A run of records
┄┄┄┄┄┄
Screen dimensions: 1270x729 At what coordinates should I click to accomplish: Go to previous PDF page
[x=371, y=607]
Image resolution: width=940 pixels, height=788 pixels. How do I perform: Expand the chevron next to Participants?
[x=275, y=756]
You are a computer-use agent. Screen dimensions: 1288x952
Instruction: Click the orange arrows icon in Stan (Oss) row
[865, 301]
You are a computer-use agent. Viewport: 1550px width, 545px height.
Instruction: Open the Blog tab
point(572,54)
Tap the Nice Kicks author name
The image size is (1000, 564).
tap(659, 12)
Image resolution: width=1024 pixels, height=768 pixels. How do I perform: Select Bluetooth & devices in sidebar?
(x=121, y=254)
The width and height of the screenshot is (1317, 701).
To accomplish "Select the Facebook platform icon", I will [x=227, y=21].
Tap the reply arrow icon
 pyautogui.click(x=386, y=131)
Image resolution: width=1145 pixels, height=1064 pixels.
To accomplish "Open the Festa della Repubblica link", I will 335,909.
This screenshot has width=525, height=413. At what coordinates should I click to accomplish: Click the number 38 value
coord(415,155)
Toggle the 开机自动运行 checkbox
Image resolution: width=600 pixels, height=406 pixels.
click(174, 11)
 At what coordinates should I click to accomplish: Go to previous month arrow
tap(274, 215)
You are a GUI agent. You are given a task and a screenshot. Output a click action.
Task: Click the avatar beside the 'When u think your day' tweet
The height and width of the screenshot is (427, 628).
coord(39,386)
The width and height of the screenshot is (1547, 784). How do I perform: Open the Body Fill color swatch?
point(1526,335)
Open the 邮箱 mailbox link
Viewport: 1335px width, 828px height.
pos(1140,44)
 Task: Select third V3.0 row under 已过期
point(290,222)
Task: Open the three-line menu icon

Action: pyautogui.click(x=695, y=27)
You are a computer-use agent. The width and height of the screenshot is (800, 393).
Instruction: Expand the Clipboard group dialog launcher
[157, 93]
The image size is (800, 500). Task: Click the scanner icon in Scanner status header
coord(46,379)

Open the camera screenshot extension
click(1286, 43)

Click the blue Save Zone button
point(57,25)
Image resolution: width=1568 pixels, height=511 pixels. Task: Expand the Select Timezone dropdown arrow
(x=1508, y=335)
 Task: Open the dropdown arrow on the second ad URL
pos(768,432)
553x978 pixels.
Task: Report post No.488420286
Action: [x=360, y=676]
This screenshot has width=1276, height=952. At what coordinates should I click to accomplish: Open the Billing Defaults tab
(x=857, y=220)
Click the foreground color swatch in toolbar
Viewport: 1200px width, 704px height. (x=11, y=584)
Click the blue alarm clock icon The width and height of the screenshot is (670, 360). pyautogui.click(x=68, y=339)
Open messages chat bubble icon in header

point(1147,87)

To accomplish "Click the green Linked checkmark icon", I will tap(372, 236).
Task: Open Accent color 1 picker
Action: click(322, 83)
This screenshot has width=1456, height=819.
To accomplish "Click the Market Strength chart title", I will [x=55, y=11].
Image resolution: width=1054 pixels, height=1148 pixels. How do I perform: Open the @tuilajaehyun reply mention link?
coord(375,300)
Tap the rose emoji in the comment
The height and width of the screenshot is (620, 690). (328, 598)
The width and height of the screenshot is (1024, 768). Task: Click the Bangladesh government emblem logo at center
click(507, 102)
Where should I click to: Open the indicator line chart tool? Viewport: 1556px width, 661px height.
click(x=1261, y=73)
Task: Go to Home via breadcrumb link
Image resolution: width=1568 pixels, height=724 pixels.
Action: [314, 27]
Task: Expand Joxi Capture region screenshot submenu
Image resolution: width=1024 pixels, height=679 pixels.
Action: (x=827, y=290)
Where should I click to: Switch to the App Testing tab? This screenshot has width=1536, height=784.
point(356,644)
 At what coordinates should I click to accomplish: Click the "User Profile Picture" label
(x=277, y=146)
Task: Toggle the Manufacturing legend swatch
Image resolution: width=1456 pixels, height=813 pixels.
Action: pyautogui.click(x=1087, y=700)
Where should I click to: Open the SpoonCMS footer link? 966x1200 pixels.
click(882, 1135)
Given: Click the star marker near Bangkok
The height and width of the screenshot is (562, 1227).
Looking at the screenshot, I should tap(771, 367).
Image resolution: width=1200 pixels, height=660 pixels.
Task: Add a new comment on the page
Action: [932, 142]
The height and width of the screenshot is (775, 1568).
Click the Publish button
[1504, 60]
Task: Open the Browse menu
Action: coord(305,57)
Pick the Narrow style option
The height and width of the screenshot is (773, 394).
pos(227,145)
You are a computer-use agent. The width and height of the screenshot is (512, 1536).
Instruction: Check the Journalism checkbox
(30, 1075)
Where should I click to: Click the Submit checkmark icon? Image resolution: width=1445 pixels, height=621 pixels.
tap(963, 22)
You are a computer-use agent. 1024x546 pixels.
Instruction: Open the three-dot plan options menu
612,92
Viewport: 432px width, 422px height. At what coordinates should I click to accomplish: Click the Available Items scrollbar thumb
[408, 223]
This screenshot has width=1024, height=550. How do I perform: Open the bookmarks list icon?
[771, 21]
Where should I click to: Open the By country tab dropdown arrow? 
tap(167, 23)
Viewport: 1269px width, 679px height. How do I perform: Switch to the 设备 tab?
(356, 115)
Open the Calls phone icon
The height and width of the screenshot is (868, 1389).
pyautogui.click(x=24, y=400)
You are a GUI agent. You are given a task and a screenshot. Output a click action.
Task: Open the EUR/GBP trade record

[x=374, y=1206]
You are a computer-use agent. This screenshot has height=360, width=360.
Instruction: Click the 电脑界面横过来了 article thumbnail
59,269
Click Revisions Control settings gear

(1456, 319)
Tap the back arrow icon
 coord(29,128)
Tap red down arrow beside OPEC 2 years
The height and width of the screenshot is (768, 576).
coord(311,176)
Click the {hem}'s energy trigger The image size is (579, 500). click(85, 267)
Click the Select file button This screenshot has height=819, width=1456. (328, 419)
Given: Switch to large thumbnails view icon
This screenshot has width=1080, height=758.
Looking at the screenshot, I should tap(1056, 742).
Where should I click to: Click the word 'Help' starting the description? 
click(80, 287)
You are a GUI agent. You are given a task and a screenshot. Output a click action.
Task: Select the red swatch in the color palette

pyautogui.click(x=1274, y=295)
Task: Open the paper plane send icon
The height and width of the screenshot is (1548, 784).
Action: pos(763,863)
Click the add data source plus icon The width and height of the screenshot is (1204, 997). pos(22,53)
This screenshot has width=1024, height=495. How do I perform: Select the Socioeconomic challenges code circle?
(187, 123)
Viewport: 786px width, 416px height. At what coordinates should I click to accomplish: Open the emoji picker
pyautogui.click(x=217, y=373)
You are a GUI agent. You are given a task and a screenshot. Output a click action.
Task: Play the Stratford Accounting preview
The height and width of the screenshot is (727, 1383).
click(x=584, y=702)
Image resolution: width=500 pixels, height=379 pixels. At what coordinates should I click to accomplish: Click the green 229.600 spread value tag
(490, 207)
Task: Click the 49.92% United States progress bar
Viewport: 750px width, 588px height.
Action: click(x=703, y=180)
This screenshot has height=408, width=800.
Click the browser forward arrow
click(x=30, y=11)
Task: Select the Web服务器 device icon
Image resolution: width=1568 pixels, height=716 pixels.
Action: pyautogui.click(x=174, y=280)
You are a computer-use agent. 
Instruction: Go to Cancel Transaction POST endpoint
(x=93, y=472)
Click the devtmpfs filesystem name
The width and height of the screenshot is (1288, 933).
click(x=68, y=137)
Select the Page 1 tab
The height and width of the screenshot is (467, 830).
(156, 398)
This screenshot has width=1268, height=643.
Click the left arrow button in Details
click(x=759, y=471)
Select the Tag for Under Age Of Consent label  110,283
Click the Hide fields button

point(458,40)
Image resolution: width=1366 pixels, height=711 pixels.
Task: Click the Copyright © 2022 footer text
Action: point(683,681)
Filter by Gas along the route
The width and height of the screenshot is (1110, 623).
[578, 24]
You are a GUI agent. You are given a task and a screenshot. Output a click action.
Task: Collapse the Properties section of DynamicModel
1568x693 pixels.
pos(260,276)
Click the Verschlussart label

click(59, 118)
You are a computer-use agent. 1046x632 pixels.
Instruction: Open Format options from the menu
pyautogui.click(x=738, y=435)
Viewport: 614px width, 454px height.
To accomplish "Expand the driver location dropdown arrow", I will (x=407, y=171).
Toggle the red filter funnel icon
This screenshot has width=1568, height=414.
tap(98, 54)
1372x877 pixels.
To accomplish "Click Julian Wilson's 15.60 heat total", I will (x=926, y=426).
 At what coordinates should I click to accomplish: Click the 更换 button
┄┄┄┄┄┄
◆ Task brief ◆
Please write out the part of the data that opens with the line containing "Image resolution: width=1054" and closes with the line containing "Action: [314, 27]", substituting "heart" for "rose" and leaving everything else unchanged.

◆ Answer in full ◆
Image resolution: width=1054 pixels, height=1148 pixels. How do I perform: Open the @tuilajaehyun reply mention link?
coord(375,300)
Tap the heart emoji in the comment
The height and width of the screenshot is (620, 690). (328, 598)
The width and height of the screenshot is (1024, 768). Task: Click the Bangladesh government emblem logo at center
click(507, 102)
Where should I click to: Open the indicator line chart tool? Viewport: 1556px width, 661px height.
click(x=1261, y=73)
Task: Go to Home via breadcrumb link
Image resolution: width=1568 pixels, height=724 pixels.
Action: [314, 27]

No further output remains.